Some of you might be familiar with Keats’s famous line, “Beauty is truth, truth beauty,—that is all Ye know on earth, and all ye need to know.” Although scholars interpret the ending of Keats’s “Ode to a Grecian Urn” in different ways, I read this and feel Keats imparting the important lesson that beauty is truth, and that is all we, as humans, need to know. But, having been involved with The Great Improbability project that deals with concepts in science and beauty. I find Keats’s phrase can also help illuminate a philosophical link between the two fields. From the arts: beauty is truth, and from the sciences: the field as a search for truth. Therefore, is the search for truth a search for beauty? In other words, is science a search for beauty?
I am not saying that science and beauty are one and the same, but their relationship is both inseparable and necessary for the forwarding of each field. As Rober Eskridge stated in his lecture Exploration and the Cosmos: The Consilience of Science and Art, “There has long been a connection between art and science, one that can be traced back to the Egyptian pyramids. History proves that the two disciplines cannot exist without each other, enduring in constantly changing and evolving relationships.”

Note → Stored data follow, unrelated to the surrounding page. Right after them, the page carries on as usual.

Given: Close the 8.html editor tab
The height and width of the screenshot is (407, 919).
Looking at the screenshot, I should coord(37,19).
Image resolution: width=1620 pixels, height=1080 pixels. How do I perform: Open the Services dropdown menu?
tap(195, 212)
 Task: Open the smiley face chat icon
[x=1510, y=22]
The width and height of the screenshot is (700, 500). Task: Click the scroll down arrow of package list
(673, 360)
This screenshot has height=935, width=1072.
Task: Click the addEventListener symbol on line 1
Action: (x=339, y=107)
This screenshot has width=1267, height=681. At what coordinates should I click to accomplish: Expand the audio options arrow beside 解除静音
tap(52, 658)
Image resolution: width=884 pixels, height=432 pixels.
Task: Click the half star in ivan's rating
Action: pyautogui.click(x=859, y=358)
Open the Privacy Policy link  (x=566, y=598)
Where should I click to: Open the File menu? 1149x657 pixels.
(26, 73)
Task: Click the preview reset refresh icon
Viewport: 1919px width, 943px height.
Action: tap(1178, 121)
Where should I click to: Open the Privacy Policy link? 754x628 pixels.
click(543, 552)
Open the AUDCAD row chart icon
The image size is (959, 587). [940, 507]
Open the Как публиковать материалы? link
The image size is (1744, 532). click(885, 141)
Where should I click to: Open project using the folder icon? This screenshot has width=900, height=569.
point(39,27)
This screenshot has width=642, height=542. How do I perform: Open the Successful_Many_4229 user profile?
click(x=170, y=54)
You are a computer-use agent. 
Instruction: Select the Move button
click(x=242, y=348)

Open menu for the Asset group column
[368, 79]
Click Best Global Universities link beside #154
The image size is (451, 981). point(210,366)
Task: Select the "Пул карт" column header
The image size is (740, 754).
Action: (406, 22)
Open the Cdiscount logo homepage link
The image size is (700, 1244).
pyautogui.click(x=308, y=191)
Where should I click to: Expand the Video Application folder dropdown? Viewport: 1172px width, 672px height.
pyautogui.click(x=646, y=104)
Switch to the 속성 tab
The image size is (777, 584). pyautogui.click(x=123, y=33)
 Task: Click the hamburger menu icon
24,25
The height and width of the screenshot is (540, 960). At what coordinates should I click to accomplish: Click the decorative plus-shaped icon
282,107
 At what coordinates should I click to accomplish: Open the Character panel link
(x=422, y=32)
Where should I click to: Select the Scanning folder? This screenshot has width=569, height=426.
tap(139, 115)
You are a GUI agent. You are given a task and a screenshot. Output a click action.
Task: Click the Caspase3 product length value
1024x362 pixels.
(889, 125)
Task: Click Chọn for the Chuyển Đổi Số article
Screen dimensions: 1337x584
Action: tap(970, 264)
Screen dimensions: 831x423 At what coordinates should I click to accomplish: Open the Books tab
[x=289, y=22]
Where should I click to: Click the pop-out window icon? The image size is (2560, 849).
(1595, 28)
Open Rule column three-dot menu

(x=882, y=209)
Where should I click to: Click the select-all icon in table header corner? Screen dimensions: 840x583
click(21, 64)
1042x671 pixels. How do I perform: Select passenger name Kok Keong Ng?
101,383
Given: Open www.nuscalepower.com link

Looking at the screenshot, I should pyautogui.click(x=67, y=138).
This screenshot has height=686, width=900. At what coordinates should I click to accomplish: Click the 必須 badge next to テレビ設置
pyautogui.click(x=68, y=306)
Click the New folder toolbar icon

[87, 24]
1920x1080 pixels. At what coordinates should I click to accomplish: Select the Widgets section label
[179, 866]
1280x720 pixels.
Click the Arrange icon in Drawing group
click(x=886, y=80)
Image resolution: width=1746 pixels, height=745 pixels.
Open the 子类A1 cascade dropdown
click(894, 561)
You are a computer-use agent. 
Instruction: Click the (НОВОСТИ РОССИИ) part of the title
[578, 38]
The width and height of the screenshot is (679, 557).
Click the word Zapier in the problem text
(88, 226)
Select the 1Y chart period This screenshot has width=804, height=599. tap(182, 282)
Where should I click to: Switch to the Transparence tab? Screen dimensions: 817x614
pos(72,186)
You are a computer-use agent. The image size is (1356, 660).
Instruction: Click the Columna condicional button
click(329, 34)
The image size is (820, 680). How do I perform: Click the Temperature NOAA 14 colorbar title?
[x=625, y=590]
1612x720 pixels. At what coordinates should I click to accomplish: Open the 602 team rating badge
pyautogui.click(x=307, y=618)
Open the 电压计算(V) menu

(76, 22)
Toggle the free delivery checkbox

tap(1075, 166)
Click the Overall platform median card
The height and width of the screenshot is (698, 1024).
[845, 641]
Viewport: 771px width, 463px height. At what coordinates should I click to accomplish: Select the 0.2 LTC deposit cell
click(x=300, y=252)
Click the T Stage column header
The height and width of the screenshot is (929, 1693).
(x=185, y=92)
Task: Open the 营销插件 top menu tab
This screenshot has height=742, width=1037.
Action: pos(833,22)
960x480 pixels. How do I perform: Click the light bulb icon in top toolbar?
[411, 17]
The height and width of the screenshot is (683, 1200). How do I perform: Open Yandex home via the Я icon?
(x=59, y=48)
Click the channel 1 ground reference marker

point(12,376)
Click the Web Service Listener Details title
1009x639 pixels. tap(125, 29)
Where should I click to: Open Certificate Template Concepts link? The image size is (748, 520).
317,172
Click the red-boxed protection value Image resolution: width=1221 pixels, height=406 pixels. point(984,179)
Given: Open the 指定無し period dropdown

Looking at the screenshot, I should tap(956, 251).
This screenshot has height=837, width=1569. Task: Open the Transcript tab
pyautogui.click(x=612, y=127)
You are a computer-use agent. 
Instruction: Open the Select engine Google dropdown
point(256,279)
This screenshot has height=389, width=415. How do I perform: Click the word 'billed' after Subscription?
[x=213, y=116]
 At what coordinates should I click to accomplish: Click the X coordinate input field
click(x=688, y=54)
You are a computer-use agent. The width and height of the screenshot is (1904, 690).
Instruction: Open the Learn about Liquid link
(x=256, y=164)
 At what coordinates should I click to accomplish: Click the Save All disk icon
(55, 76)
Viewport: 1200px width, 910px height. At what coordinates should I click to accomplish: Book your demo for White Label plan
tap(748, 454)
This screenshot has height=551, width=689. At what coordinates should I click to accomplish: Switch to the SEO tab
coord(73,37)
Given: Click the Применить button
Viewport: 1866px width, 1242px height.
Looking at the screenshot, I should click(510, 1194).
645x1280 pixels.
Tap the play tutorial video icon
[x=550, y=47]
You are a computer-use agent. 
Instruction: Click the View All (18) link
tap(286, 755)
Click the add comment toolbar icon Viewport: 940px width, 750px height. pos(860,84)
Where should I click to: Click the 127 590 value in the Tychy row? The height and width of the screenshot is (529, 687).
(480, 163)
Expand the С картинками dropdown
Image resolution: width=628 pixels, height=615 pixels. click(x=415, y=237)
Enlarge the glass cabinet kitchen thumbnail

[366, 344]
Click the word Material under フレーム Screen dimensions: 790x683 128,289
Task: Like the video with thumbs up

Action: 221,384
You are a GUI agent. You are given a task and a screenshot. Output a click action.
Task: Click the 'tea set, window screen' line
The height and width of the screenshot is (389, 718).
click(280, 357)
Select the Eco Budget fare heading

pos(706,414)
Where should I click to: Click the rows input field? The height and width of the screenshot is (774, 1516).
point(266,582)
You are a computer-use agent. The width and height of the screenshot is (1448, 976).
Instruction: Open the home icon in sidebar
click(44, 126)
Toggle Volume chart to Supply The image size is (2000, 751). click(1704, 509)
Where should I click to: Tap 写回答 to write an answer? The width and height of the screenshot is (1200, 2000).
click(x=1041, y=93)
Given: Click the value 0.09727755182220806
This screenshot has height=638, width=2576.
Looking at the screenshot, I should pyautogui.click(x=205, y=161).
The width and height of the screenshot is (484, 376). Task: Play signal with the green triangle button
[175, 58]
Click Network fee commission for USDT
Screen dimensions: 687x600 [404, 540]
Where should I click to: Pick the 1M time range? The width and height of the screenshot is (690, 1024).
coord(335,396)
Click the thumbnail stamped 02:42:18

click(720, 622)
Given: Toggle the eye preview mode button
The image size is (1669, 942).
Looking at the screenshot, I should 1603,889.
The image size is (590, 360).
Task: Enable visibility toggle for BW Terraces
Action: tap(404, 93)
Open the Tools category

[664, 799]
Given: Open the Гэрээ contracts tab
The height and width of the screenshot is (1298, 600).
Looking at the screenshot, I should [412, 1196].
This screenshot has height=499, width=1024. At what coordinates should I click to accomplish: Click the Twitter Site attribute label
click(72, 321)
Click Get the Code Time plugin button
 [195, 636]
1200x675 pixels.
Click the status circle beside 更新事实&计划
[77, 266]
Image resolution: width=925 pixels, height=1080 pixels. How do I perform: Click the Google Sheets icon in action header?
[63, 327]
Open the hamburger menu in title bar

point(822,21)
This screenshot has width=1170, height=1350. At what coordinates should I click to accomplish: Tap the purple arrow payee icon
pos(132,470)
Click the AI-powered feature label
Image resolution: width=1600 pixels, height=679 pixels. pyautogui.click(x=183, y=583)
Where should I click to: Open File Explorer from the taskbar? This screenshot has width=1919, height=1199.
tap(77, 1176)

To many, Eskridge’s claim might be difficult to accept, and they would not be alone. Author David Sayre even states this very point in The Great Improbability: “Beauty is the hardest thing for us rationalize (p. 195).” Likewise, in his essay Art and Entropy: an Essay on Order and Disorder, Rudolph Arnheim writes the, “prospect of applying information theory to the arts and thereby reducing aesthetic form to quantitative measurement has remained largely unrewarding.” I would add the caveat of “until now”.
Sayre states that just like you don’t have to be an expert in quantum theory to appreciate the elegance, significance, or power of Einstein’s theories, “You don’t have to retrace Monet’s brushstrokes or analyze Beethoven’s composition or reconstruct a blossom or describe a child’s laugh or a mocking bird’s song to experience its beauty” (196).
The beauty in science or in art does not have to be expressed in order to be experienced. In The Great Improbability, we see how art and science are not only related, but strive towards the same goal: to be human and to connect. In both instances, the experiences provided by both fields can help reduce ignorance, disorder, or confusion, all of which are at the heart of “entropy” (and my next blog entry). Some closing words, “If we think of ‘beauty’ as a mystery out of reach, we can’t see that it’s a window on life, a way to order and freedom, a way to communicate universally, a way to being whole” (197).